New Forest East



Lymington Times – 16 February 2002

Parish Councils face soaring costs and declining membership as a result of Whitehall red tape, New Forest East MP Julian Lewis said this week.

"Parish Councils in the Forest, on the Waterside and elsewhere play a vital role to giving a say to local people about local issues. But now they face being regulated out of existence",

said Dr Lewis, who has written to Local Government Minister, Nick Raynsford, to spell out his concerns. In his letter, Dr Lewis said that one constituent had told him:

"It seems that the present Government is determined to do away with Parish Councils".

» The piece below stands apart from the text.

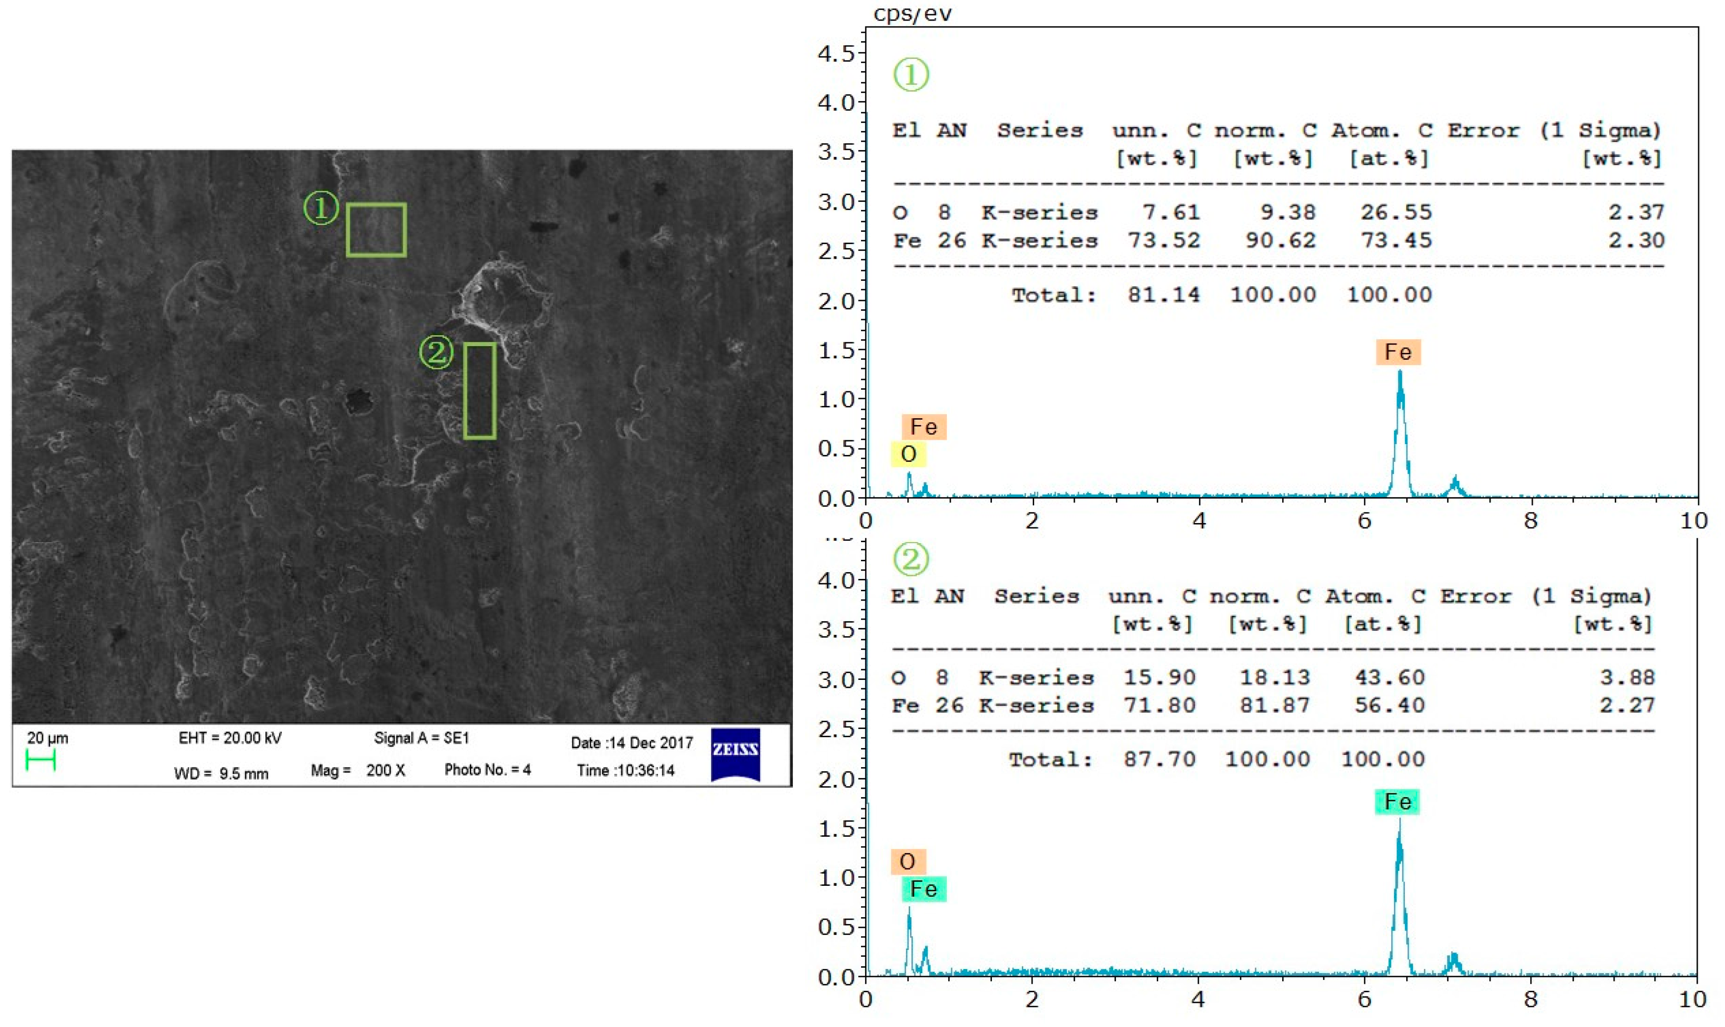Click the Photo No. = 4 text
Image resolution: width=1725 pixels, height=1027 pixels.
pyautogui.click(x=487, y=770)
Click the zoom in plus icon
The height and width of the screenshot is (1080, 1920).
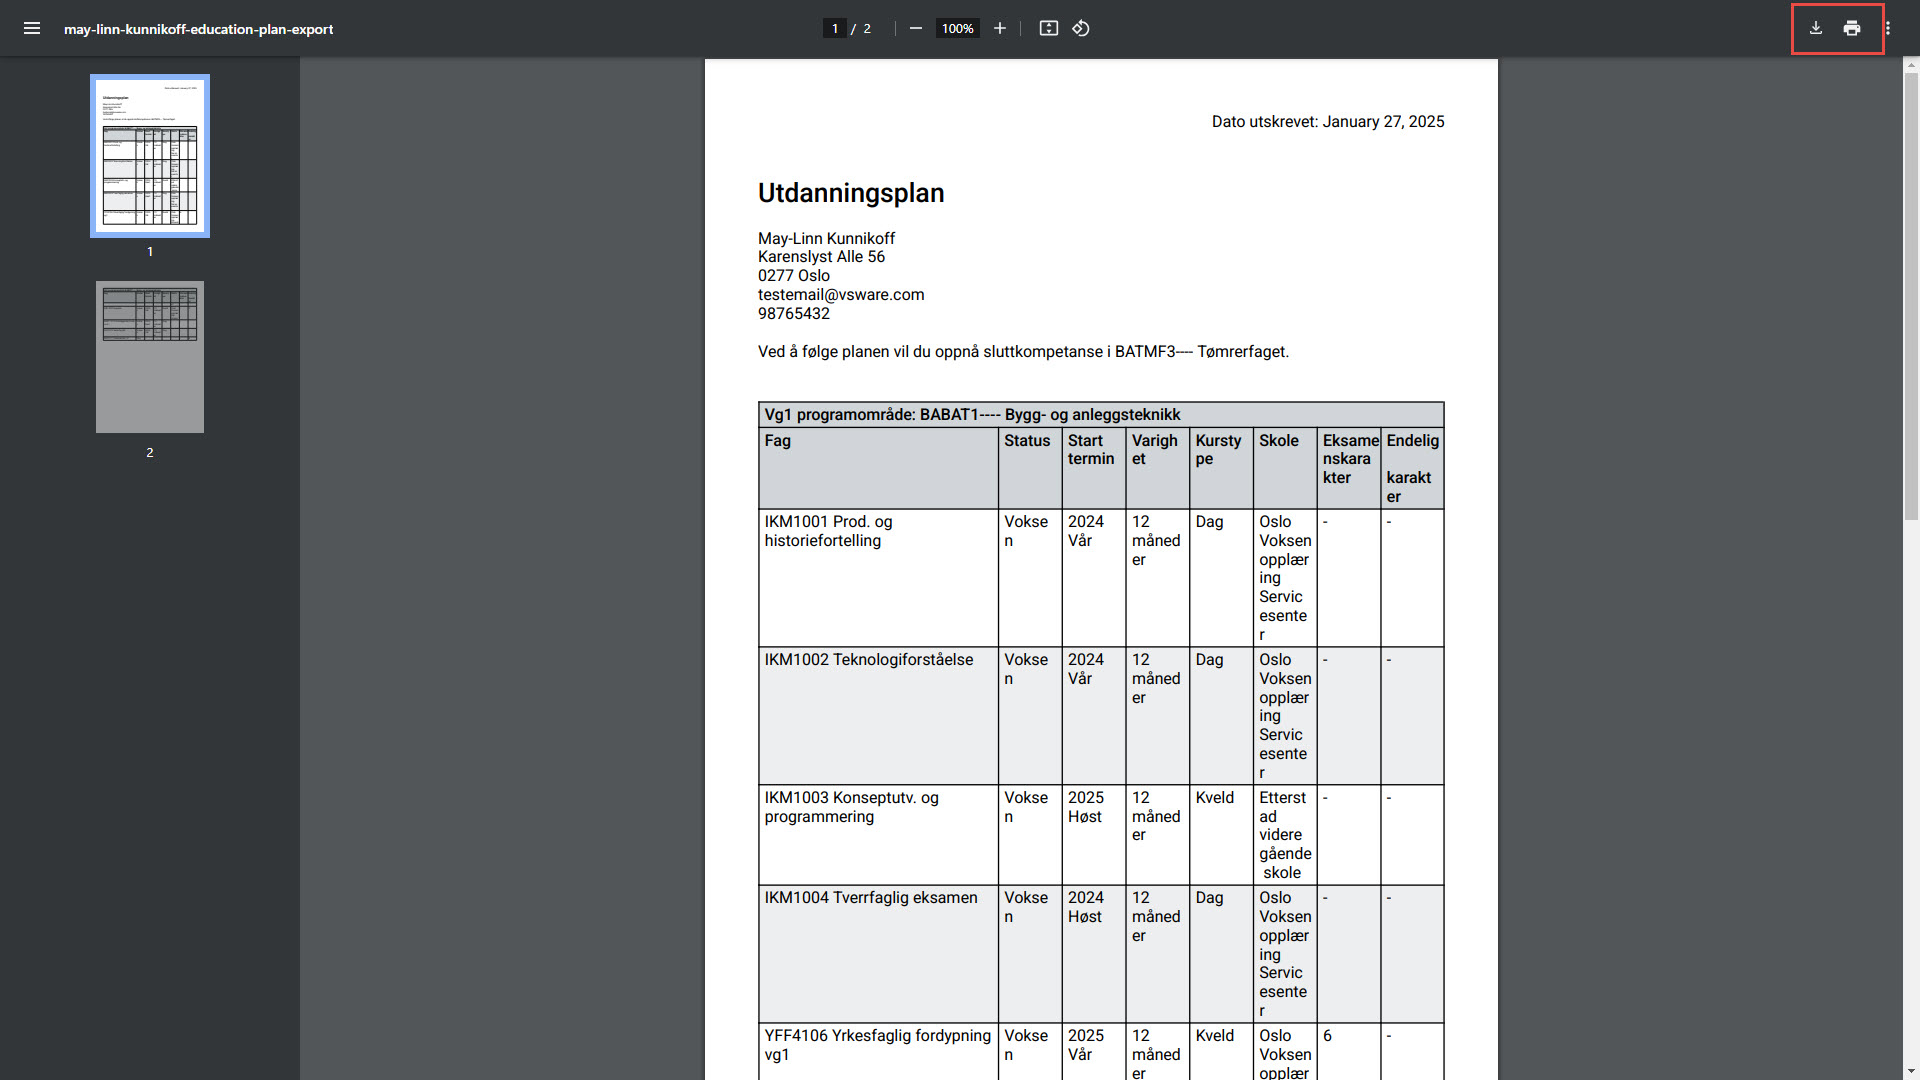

The MP pointed out that a consultation paper in November had outlined proposals for "quality" Parish Councils.

"In order to obtain new sources of funding, Parish Councils will be obliged to meet rigid centrally-set targets. The Government is effectively imposing a blueprint of rigid conformity on Parish Councils, but I believe this approach is wrong. Councils should be given freedoms automatically, rather than having to 'earn' them. Only if councils fail should such freedoms be curtailed."

His letter continued that the Local Government White Paper had signalled the introduction of new red tape.

"Many Parish Councils will now be subject to the bureaucratic Best Value system. The White Paper concedes that the costs of audit and Best Value will be up to £30,000 per year per Parish Council, and Parish Coun­cils on average could face higher audit costs of at least nine percent."

Referring to mandatory codes of conduct under the Local Government Act 2000, Dr Lewis told the Minister:

"Many Parish Councils are concerned that these new regulations are too Draconian, especially considering that Parish Councils do not control sizeable budgets.

"There is great concern about the proposed register of Parish Councillors’ interests, including their employment, business and any property they own; the requirement to register any gift or hospitality over £25; and the requirement to disclose any personal interests or interest of their spouse or relatives, and withdraw from the room if those interests are discussed."

Dr Lewis's letter concluded:

"The code fails to distinguish between major and minor breaches. Overwhelmingly Parish Councillors are honest and well intentioned. The introduction of such strict rules may cause some to give up their voluntary work and discourage others from standing. What is needed is a much lighter touch and Government interventions should be risk-based and not indiscriminate."

Speaking later, the MP stated:

"I value the work of our Parish Councillors but I fear these regulations could result in fewer people willing to become involved in Parish Councils across the country. If that were to happen, we might see the Labour Government trying to abolish them altogether."